The Financial Times has confirmed that it plans to revamp its UK daily and weekend editions from next month and launch an Asia edition in the autumn.

The news was released on the same day parent company Pearson revealed worldwide sales of the newspaper had dropped 6 per cent in 2002 compared with 2001, mainly because of lower UK sales. Operating profit plunged from £31m to £1m in the same year.

Editor Andrew Gowers said: “We aim both to complete our establishment of a global network of reporters and editions and to go on the offensive in our vital UK market. This is the right time to invest in editorial quality and innovation and in the further strengthening of the FT brand.”

Gowers has made a raft of internal appointments. The Asia expansion plan will include increased coverage of the Asian asset management industry, the introduction of a Chinese-language business service on FT.com and an Asia edition of FT.com.

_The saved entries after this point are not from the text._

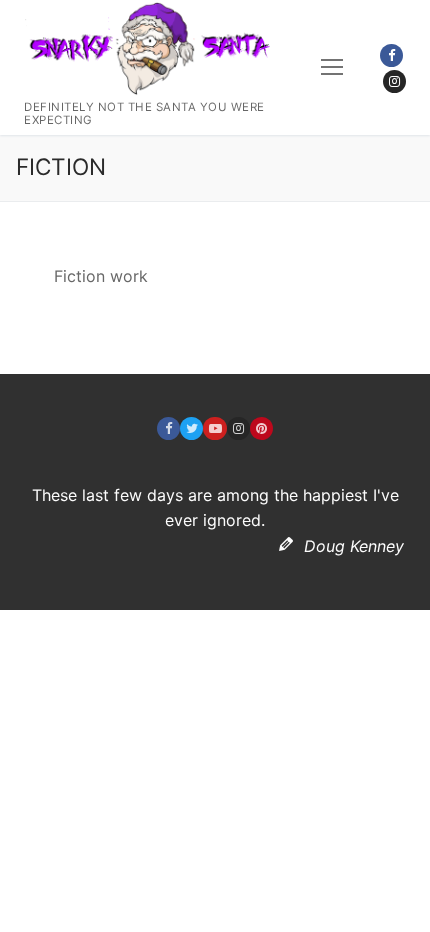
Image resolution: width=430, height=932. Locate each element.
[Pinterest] (261, 428)
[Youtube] (214, 428)
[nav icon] (332, 68)
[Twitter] (191, 428)
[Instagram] (394, 81)
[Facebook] (391, 55)
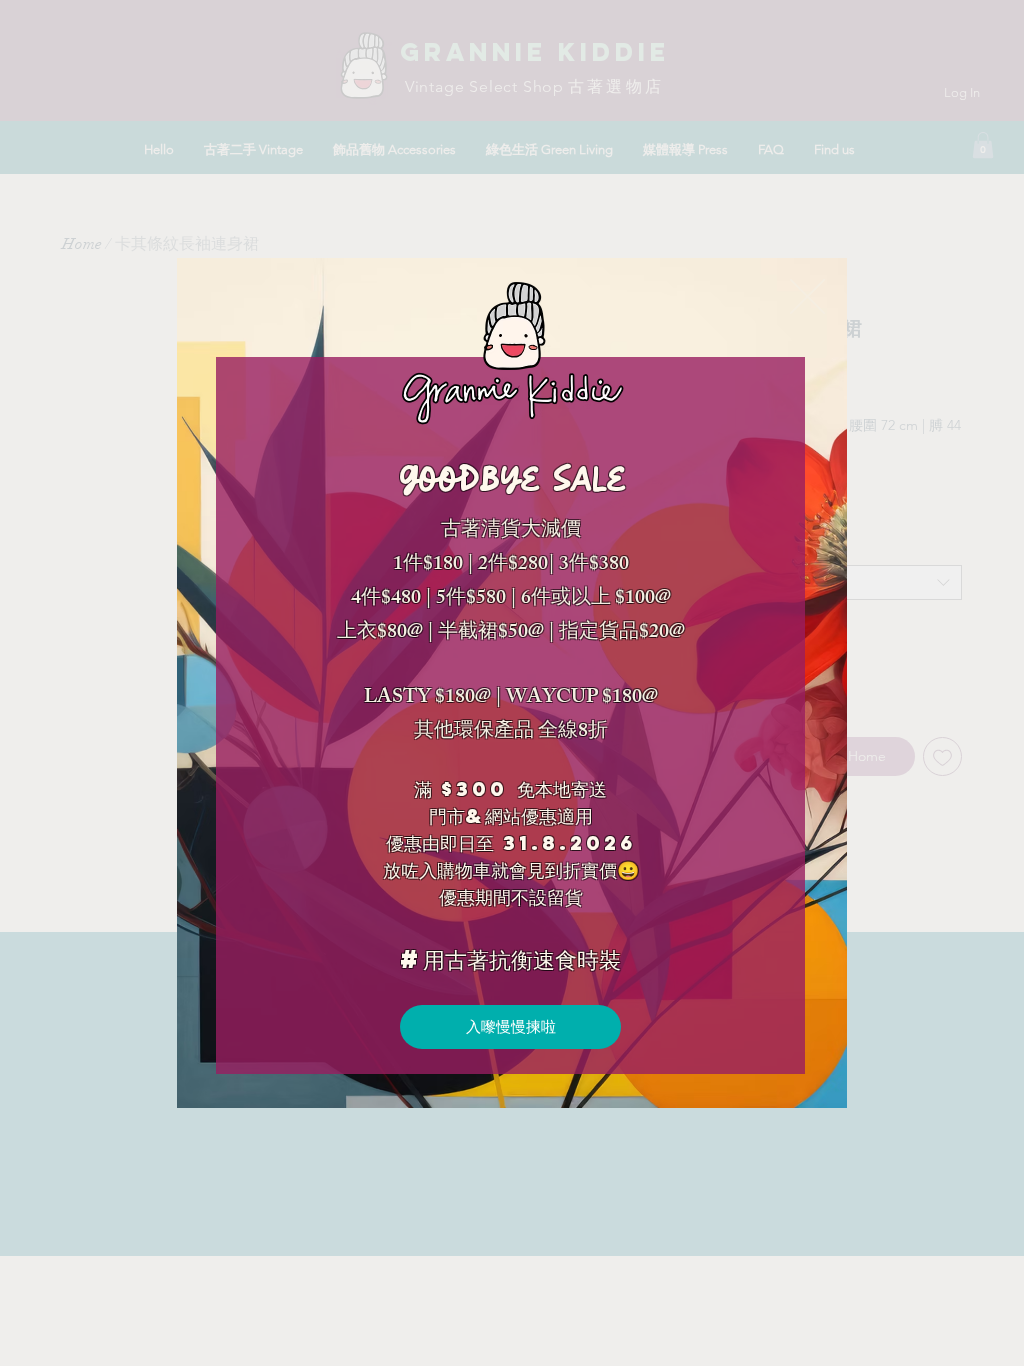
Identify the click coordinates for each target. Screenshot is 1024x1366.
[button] (807, 296)
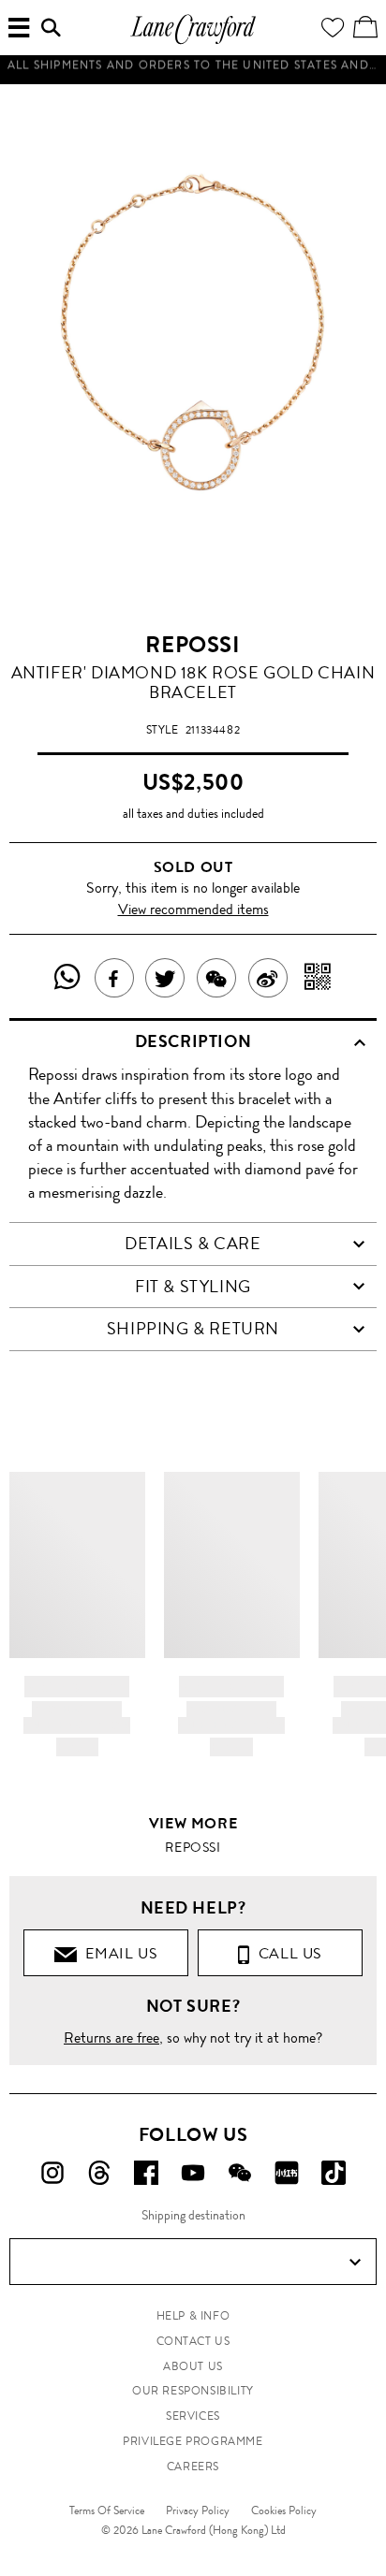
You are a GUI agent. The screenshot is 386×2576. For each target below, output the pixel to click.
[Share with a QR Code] (318, 977)
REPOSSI (192, 645)
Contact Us (193, 2341)
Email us (117, 1953)
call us (286, 1953)
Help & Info (193, 2315)
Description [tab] (193, 1041)
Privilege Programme (192, 2441)
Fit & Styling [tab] (193, 1286)
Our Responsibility (193, 2390)
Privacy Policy (198, 2510)
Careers (193, 2466)
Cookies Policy (284, 2510)
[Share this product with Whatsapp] (68, 977)
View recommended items (193, 909)
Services (193, 2416)
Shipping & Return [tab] (193, 1329)
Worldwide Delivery (193, 78)
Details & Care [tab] (192, 1243)
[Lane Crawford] (193, 41)
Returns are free (111, 2037)
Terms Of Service (106, 2510)
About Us (193, 2366)
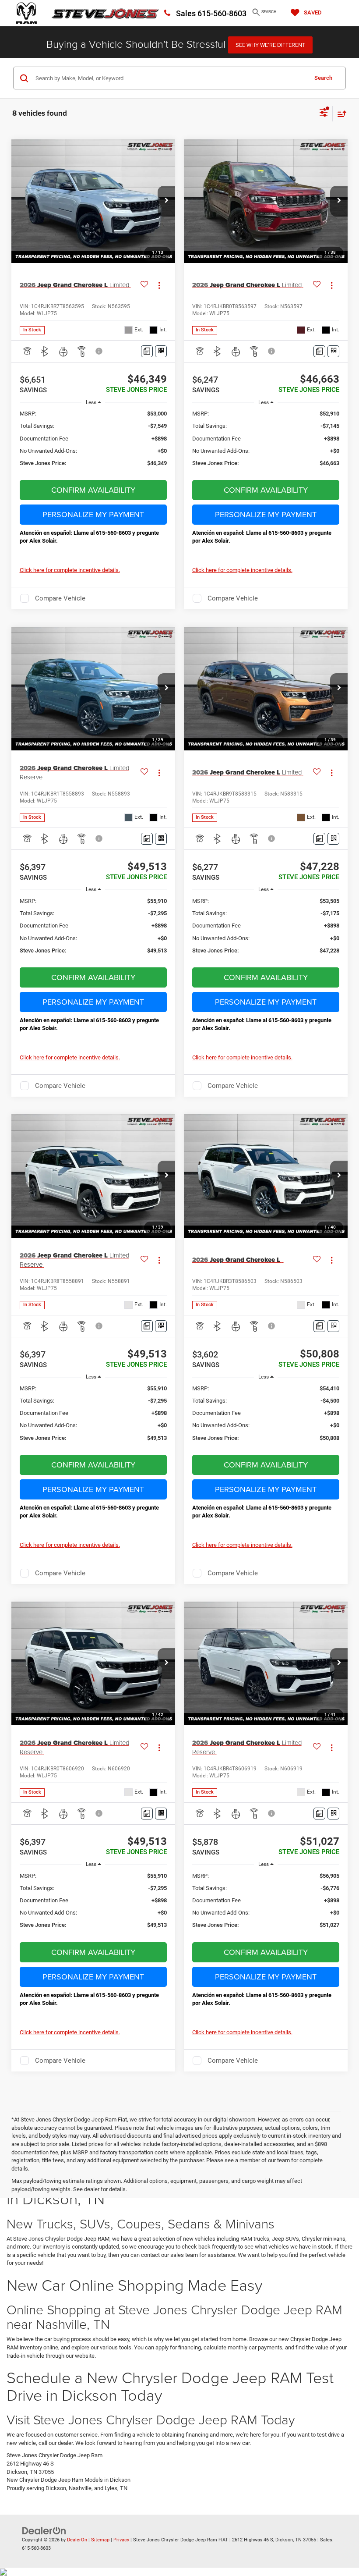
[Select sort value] (340, 113)
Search (323, 78)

FT deputy editor John Ridding will move to Asia in the summer to become editor and publisher of the paper in Asia. He will also become part-time chairman of Pearson in Asia.

Dan Bogler has been appointed Asia news editor and Victor Mallet chief Asia correspondent.

The Weekend FT, edited by Chrystia Freeland, will be revamped next month with the launch of a Saturday magazine, and further changes to the daily paper will follow.

John Lloyd will be editor of the new magazine, Emma Tucker will edit the Weekend section and John-Paul Flintoff becomes associate editor of FT Weekend magazine.

The reshaping of the weekday paper, edited by Philip Stephens, will include expanded UK corporate and national news pages, a new what’s-in-the-FT guide on page two, a restyled features section (Inside Track), edited by Andy Davis, and the introduction of daily sports coverage.

David Owen will be sports editor, and Sathnam Sanghera, currently Young Journalist of the Year (British Press Awards 2002), will be chief feature writer, working for both the daily and weekend editions.

Richard Addis will oversee a series of design changes.